- PROBLEM REQUIREMENTS
Please present the items below as a Markdown table with a Row column for the number and a Line column for the text. Start at the first line and stop after the line containing "y-axis-label: Conversion rate", skipping blank lines and leaving out the pictures.

- DATA TO PROCESS
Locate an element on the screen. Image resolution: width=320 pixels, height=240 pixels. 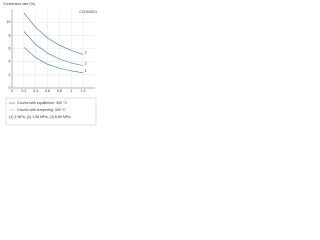
y-axis-label: Conversion rate (%) is located at coordinates (19, 4).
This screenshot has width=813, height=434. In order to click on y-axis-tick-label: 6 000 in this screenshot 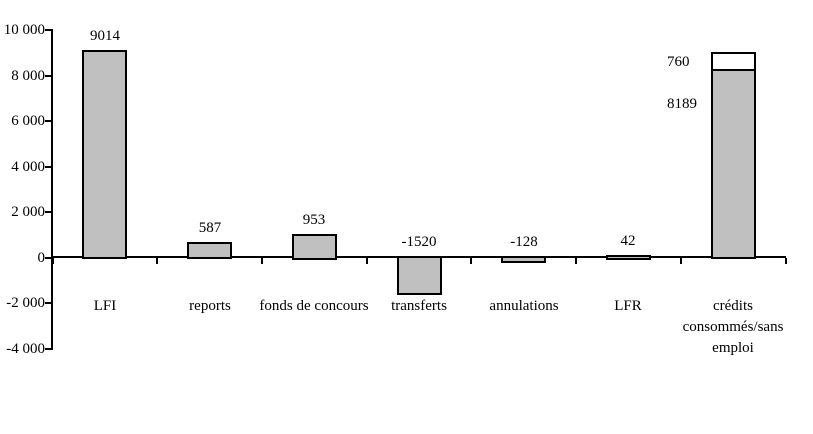, I will do `click(28, 121)`.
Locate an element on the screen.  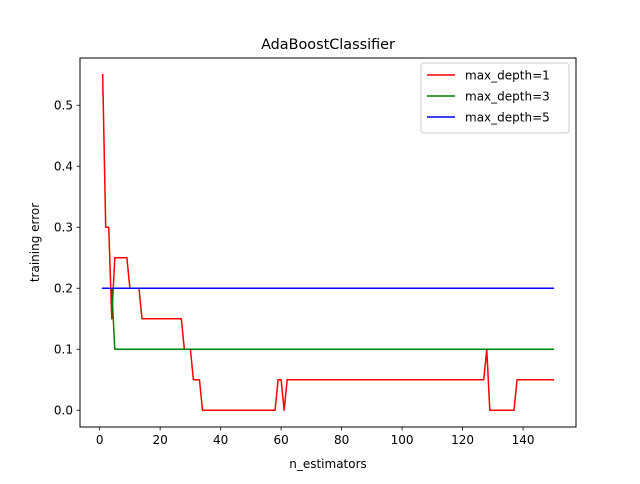
x-tick-label: 60 is located at coordinates (280, 440).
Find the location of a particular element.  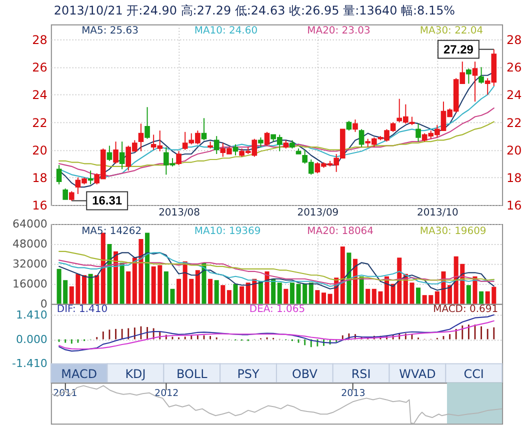

x-tick-label: 2013/10 is located at coordinates (437, 213).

- WRITTEN RESPONSE
| Row | Line |
|---|---|
| 1 | Locate an element on the screen. Image resolution: width=320 pixels, height=240 pixels.  |
| 2 | y-axis-label: Conversion rate (%) is located at coordinates (19, 4). |